EXERCISE INPUTS.
::::::::
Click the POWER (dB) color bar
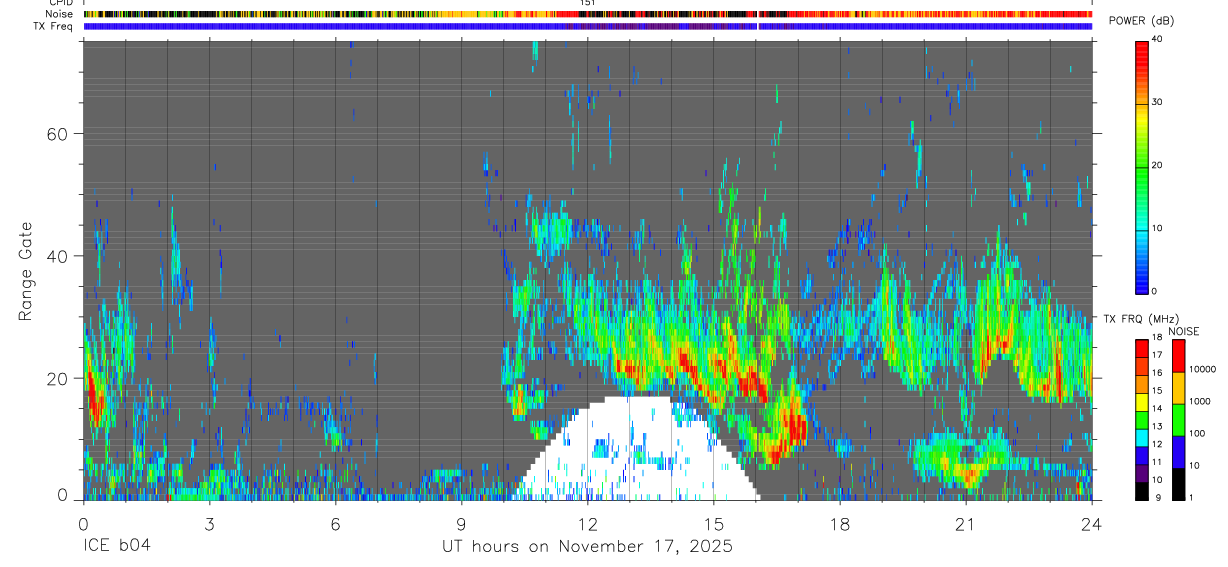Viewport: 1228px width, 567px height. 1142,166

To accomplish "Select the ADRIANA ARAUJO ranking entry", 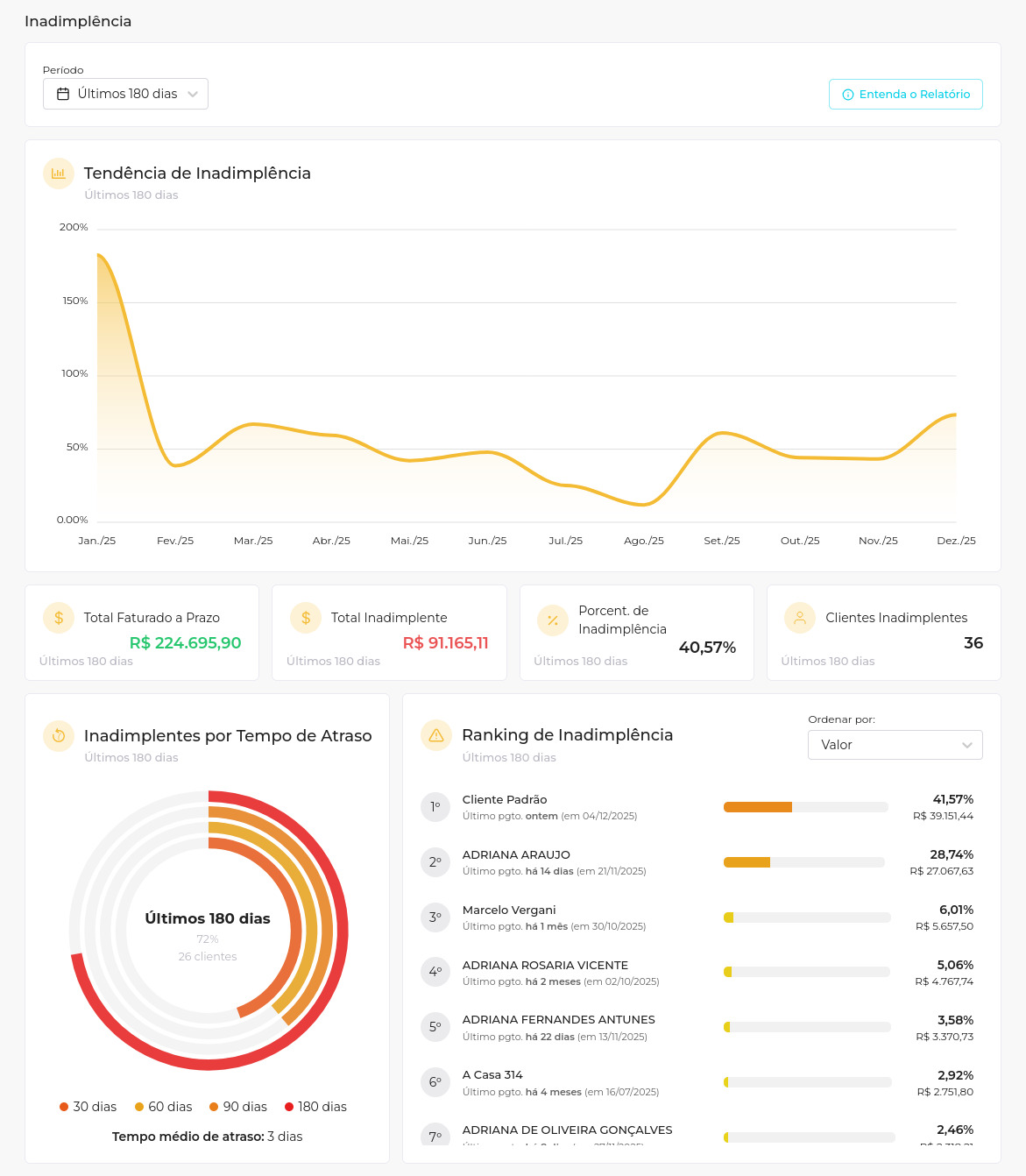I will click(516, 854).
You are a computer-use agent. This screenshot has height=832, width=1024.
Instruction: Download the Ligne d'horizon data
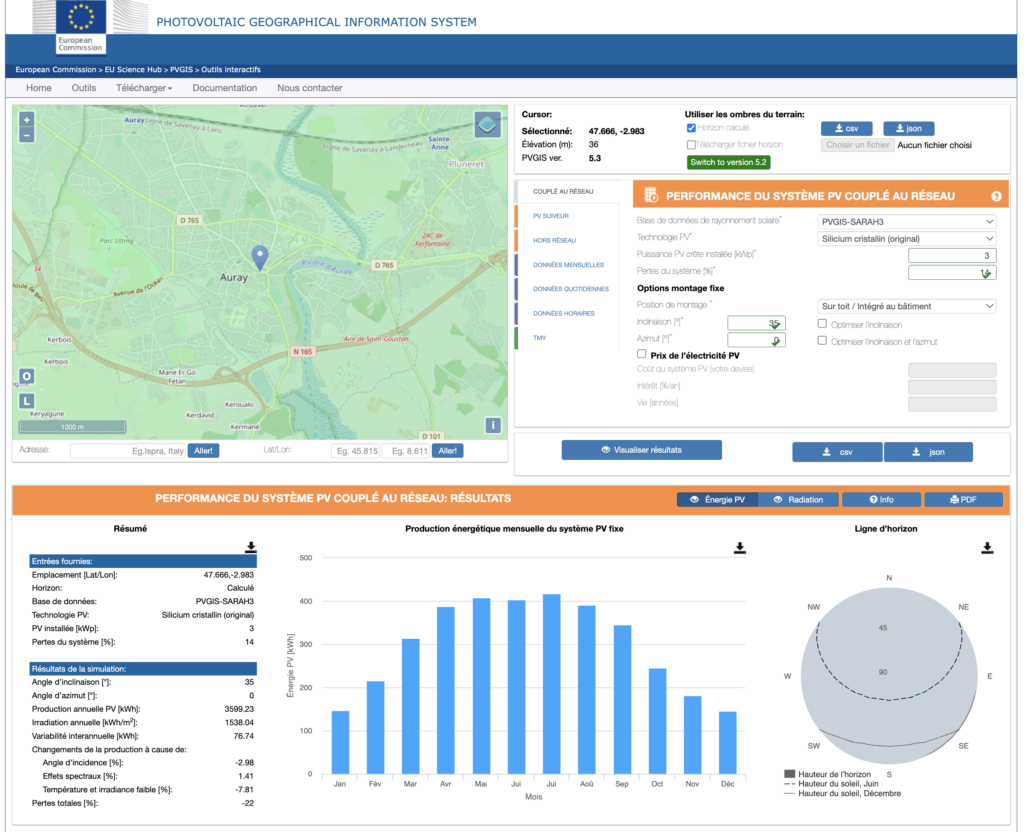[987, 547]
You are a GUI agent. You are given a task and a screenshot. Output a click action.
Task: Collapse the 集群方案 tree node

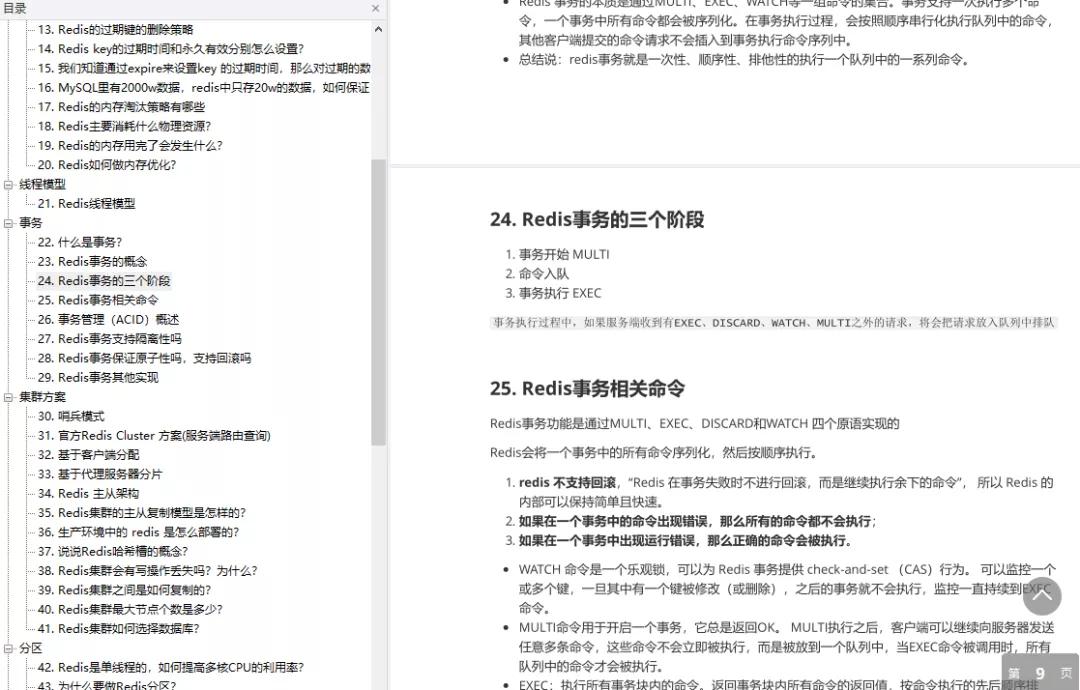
::::::::
EXERCISE PROMPT. Give back, word for word, the lines from the one containing "You are a GUI" through the last line of the listing above; include both ends and exclude the pictures.

TASK ANSWER.
You are a GUI agent. You are given a task and a screenshot. Output a click action.
Task: Collapse the 集群方案 tree node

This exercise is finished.